双子の天才児,クロエとエリの両親はディナーパーティーに出かけ,難問とともに帰ってきた。
父親の話によるとこうだ。「食事中の会話から,パズルが出てきたのだけれど,大人は誰もそれが解けないんだ。お前たちなら何とかしてくれそうだ」。
双子の父親はまず,パーティーの説明から始めた。「パーティーには,主催者を含めて8組の夫婦がいたんだ。主催者の奥さんが次のようなルールを決めた。夫婦は互いに隣り合って座ってはならない。男性同士,女性同士も隣り合って座ってはならない。丸テーブルが4つあって,それぞれに4人の席がある」。

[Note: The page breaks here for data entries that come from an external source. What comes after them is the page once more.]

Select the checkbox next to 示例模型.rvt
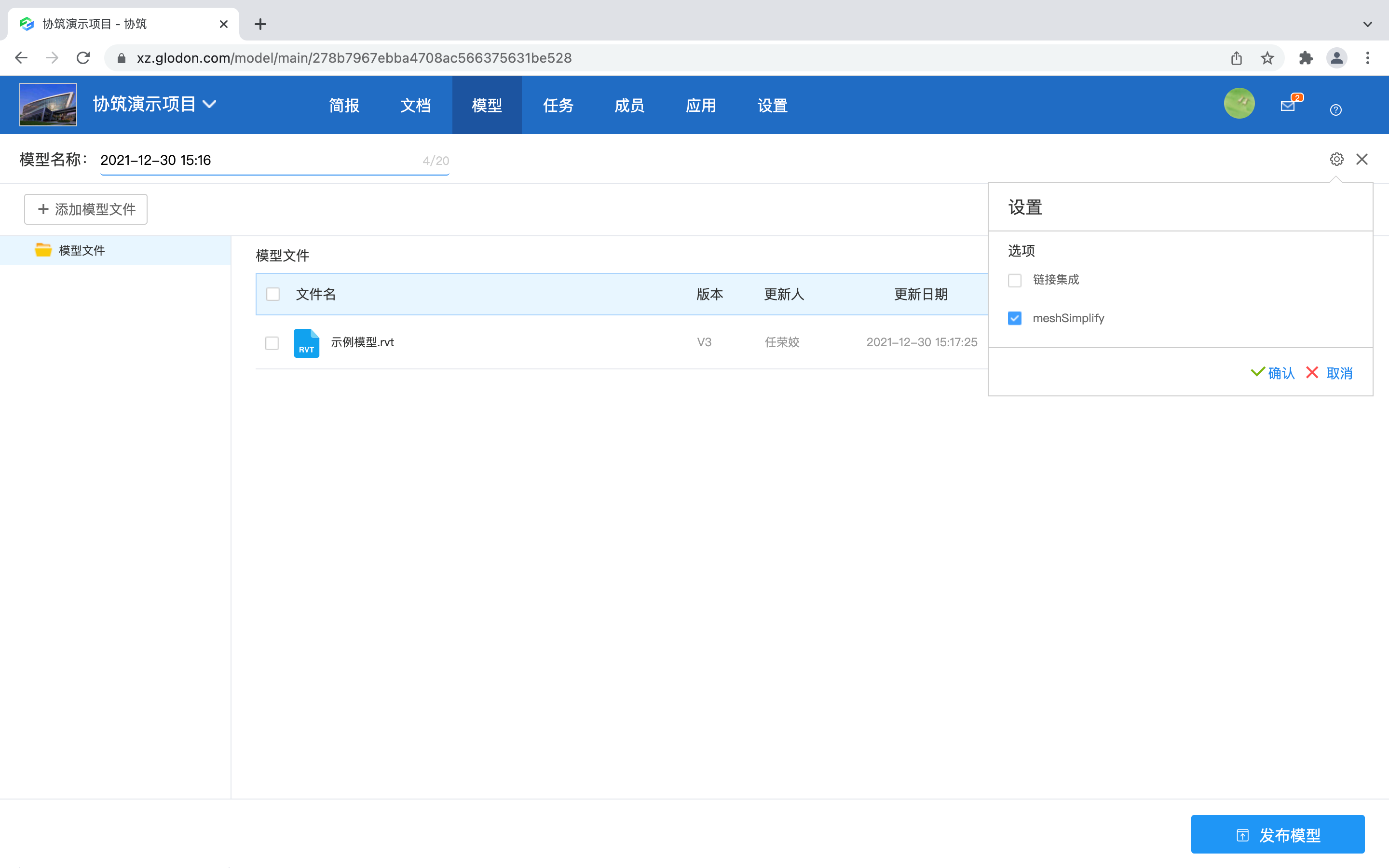1389x868 pixels. click(272, 343)
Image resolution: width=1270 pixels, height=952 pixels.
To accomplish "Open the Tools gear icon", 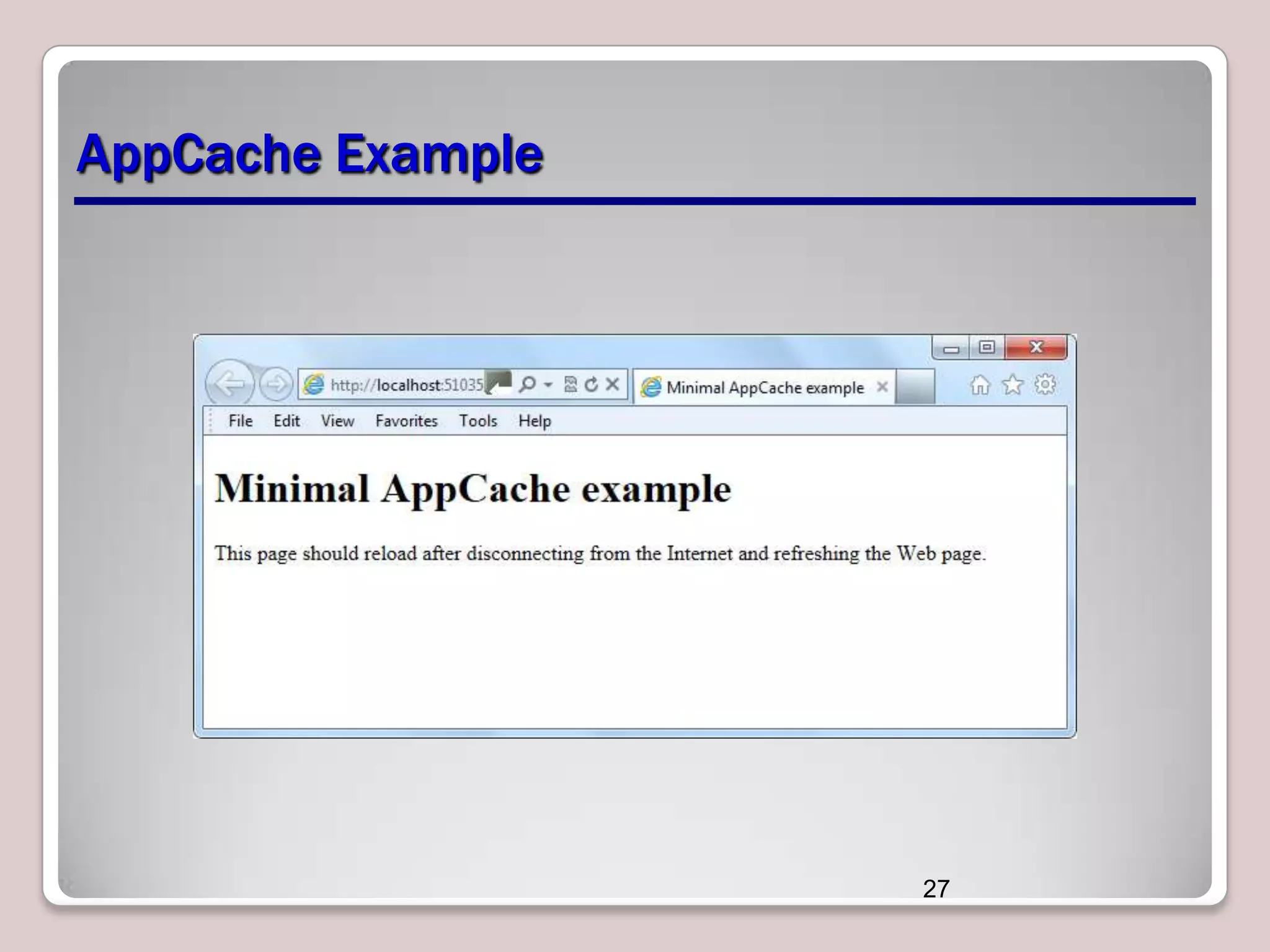I will coord(1046,385).
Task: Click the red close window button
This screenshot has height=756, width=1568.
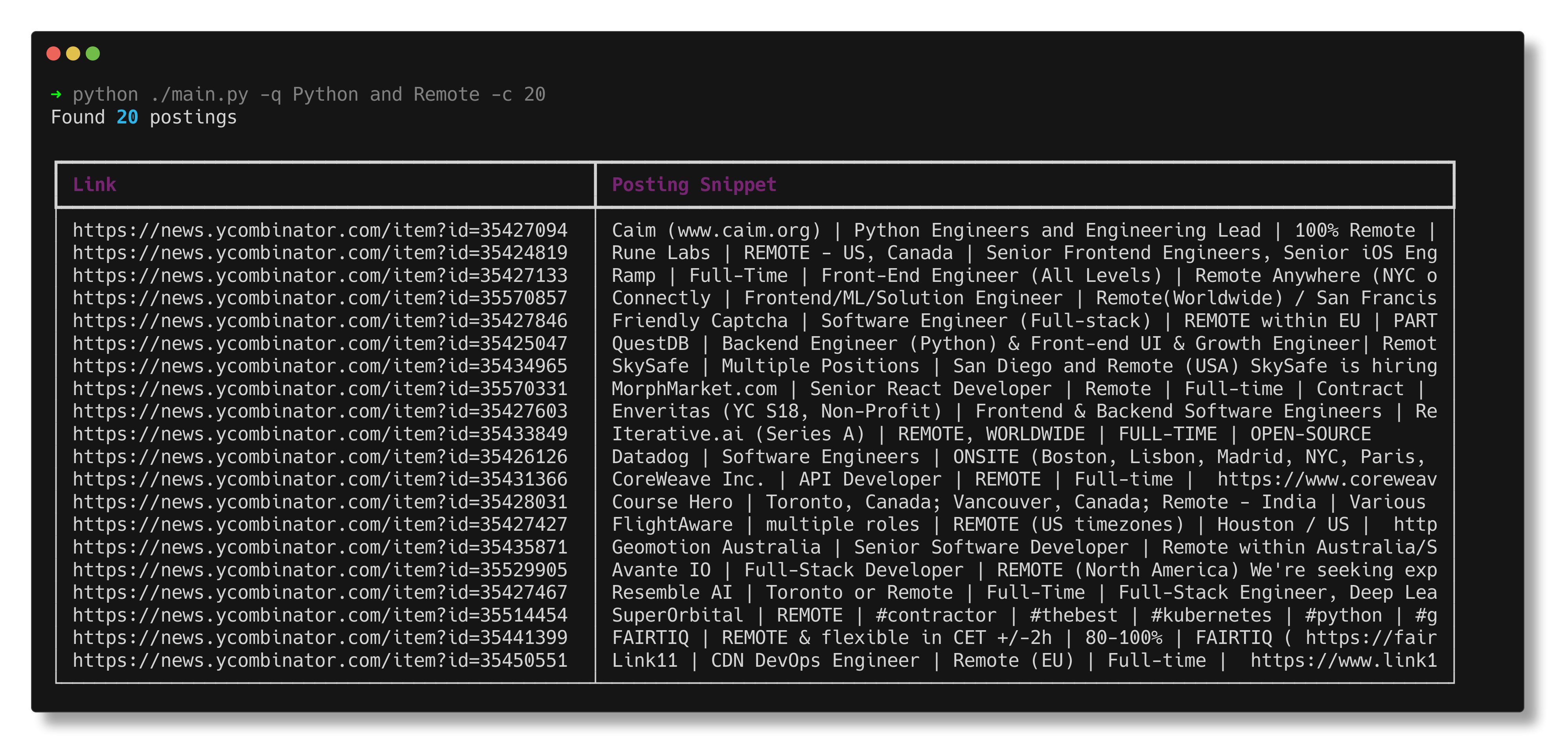Action: click(x=53, y=53)
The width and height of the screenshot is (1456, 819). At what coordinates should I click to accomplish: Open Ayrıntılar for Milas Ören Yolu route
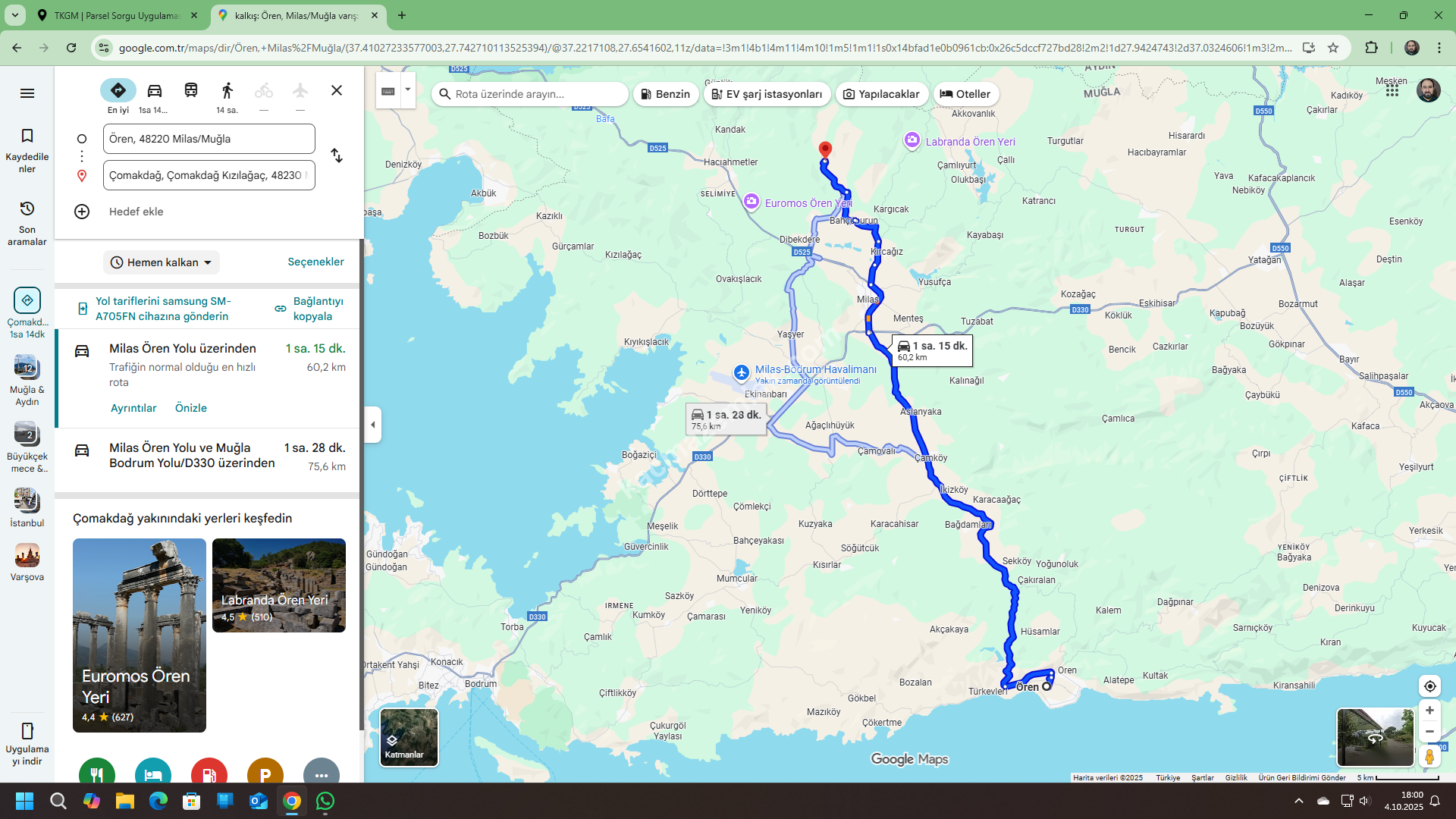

問題のパズルの前に,まずはウォーミングアップ問題だ。「パーティーでは雰囲気を出すためにピアノの演奏が予定されていた。ピアニストは,主催者夫婦を含め,パーティーの参加者を誰も知らないのだけれど,男女の区別はもちろんつく。さて,ピアニストはそれぞれの夫婦の少なくとも一方とは握手したいと考えているが,演奏前だから握手の回数はなるべく少なくしたい。確実にすべての夫婦の少なくとも一方と握手するには,最低,何人と握手する必要があるかな?」
ウォーミングアップ問題の答え:
「簡単だわ」姉のクロエが即答する。「男の人全員か,女の人全員と握手すればいい。つまり,8人が答えよ」。
「とってもいいぞ」と父親。「じゃ,次の問題だ。ピアニストが握手するのは,男の人と女の人がだいたい半々でないといけないという制限がついたらどうなるかな?つまり,握手する相手の男性の数と女性の数との差がせいぜい1の場合だ」。